Tech Know: The dreams that bricks are made of
Look at a Lego brick and what do you see? A studded, brightly coloured
block. Perhaps you remember them from your childhood. Perhaps that brick
was part of a fire engine, a race car or a bulldozer.
Some people look at Lego bricks and see great potential buried within
them. In their hands Lego rises above its childhood origins and gets a
chance to aspire, to be part of something great.
In Warren Elsmore’s hands 11,000 Lego bricks have been fashioned into a
scale model of the Forth Railway Bridge.
The real thing is a marvel in all its riveted splendour and its tiny
cousin, which stretches 6.5 metres, is too. Its spans have the same
breath-taking arcs as the original and the similarities do not end with
its looks.
“The parts they had problems building on the real bridge were a problem
for me too,” said Mr Elsmore. In particular, he said, the point where
the pylons and bridge supports meet on the base were very tricky to
render in Lego.
Just as in the real bridge, some parts of the Lego model are in
compression and some in tension. The structure even flexes when under
load. The bridge is regularly shown off at Lego shows and some bits of
it have to be replaced when Lego trains have been running across it for
a few days.
“They turned to dust,” said Mr Elsmore who is also chairman of the
Brickish Association, the UK’s club for adult fans of Lego.
The model took 18 months to put together and, so far, is the biggest
model Mr Elsmore has built.
Unlike the designers of the original, Mr Elsmore could turn to computers
to help him draw up his plans. He used a program called LDraw which is
effectively a computer-aided design package for Lego bricks.
LDraw is written and maintained by adult fans of Lego. It is kept
updated so the new pieces that Lego releases are turned into virtual
versions so people can use them in their models.
“Lego is no longer about a 2×4 brick with studs on the top,” said Chris
Dee, one of the many Lego fans who helps to maintain LDraw. “There are a
lot of specialised elements created for individual sets.”
“You need to understand what physical parts exist in order to use it,”
he said.
“LDraw is a system of tools for virtual modelling,” he said. “It
includes a library of parts and a set of tools and utilities to make use
of that library.”
“Lego has produced a CAD tool that’s freely available but the level of
sophistication does not match LDraw and the parts library is smaller,”
Mr Dee told BBC News. “They have the advantage of having the design
drawings for the bricks. We are effectively reverse engineering the
parts, sometimes that is easier than at others.”
Adult fans of Lego use LDraw in different ways, said Mr Dee. Some use it
as a design tool so they can work out how to build a particular model.

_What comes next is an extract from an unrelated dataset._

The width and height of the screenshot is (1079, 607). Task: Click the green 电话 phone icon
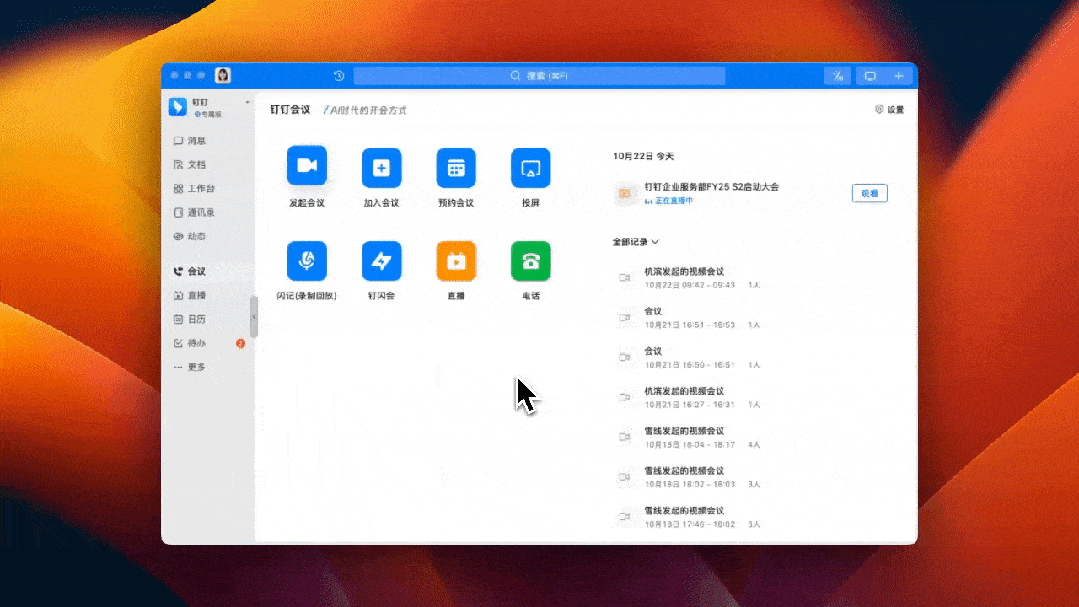click(530, 260)
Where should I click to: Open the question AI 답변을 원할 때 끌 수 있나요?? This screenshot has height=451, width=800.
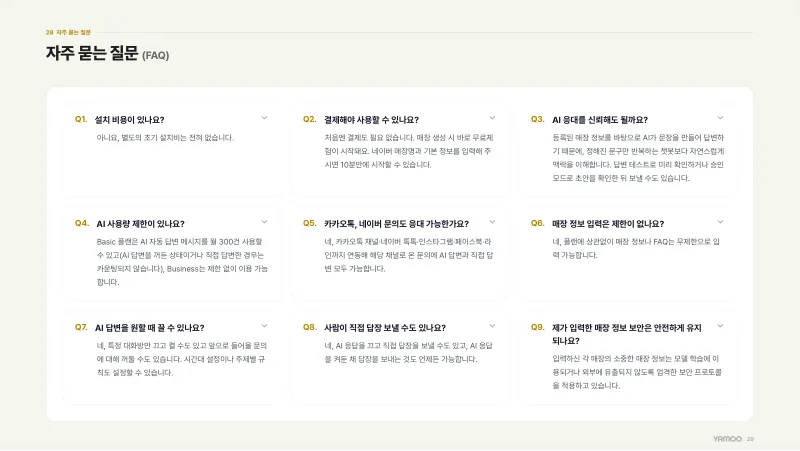coord(149,328)
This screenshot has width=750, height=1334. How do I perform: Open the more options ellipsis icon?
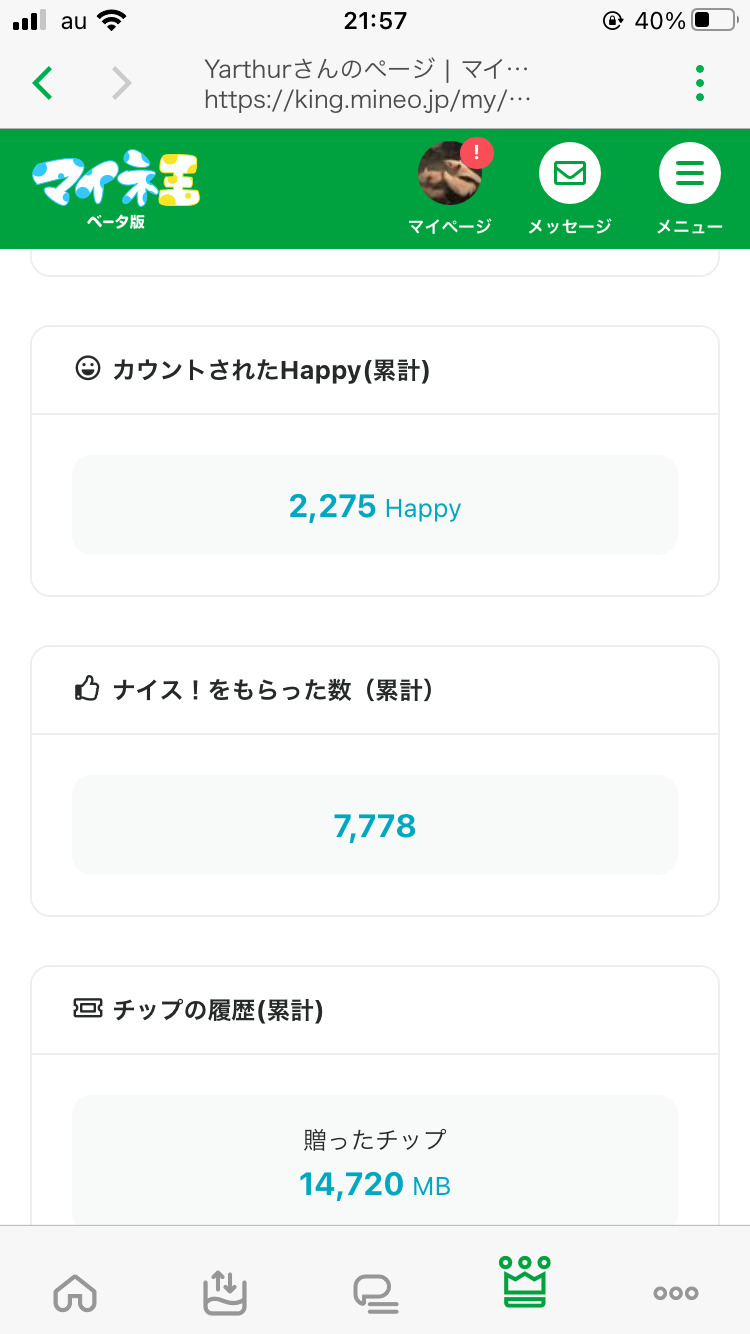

One utility divides a building task into a series of steps just like in
Lego instruction books.
“Some prefer to doodle with the physical bricks then they will use LDraw
to keep what they have done and then rip it apart and try to improve
it,” he said.
“There are also people that use it as a documentation tool after they
have created a model,” he said.
But, said Mr Dee, using LDraw does not remove all the skill involved in
making a Lego model.
“LDraw can show you how to represent a physical entity in the parts but
it cannot tell you whether it will hold together,” he said. “Sometimes
there is just not enough connectivity.”